The DEPUTY SPEAKER: The member for McEwen may raise the point. The minister will refer his comments through the chair.

Mr McCORMACK: James Pearson, Chief Executive of the Australian Chamber of Commerce, said:

We look to our government and our Parliament to show leadership and make it easier, not harder, for business to get on with the job.

Andrew Conway, Chief Executive Officer of the Institute of Public Accountants, said:

Despite Labor’s opposition, we support the government proceeding with the bill and continue pragmatic negotiations to ensure it passes.

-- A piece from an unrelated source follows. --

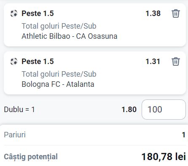Click the Pariuri row label
Image resolution: width=188 pixels, height=166 pixels.
point(15,135)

So, all of those people know that when small business is strong so too is our economy. This is something those opposite used to understand, but they now simply stand in the way. I do not get why they want to stand in the way, but I would love to see them come on board on this day of days, when they could actually get on board. I look forward to seeing the tax plan pass through parliament tomorrow. When the opposition leader, the same man who just railed against tax cuts, actually had to make decisions and actually had to stand for something—when the Labor Party was in government—he said:

Any student of Australian business and economic history since the mid-80s knows that part of Australia's success was derived through the reduction in the company tax rate. We need to be able to make life easier for Australian business, which employs two in every three Australians.

He said that. It is actually four out of five, but we will forgive him for that. When he was in government, the member for Maribyrnong also spoke about 'reducing the corporate tax rate, seeing more capital flow into our domestic economy, which will then flow onto workers in the form of higher wages, thereby improving standards of living'. That is what the member for Maribyrnong said when he was in government. I do not know why he does not back us now. After all, he does have 12,951 small businesses in his electorate. It is time he backed them, and it is time he backed the 2.1 million small businesses across the nation.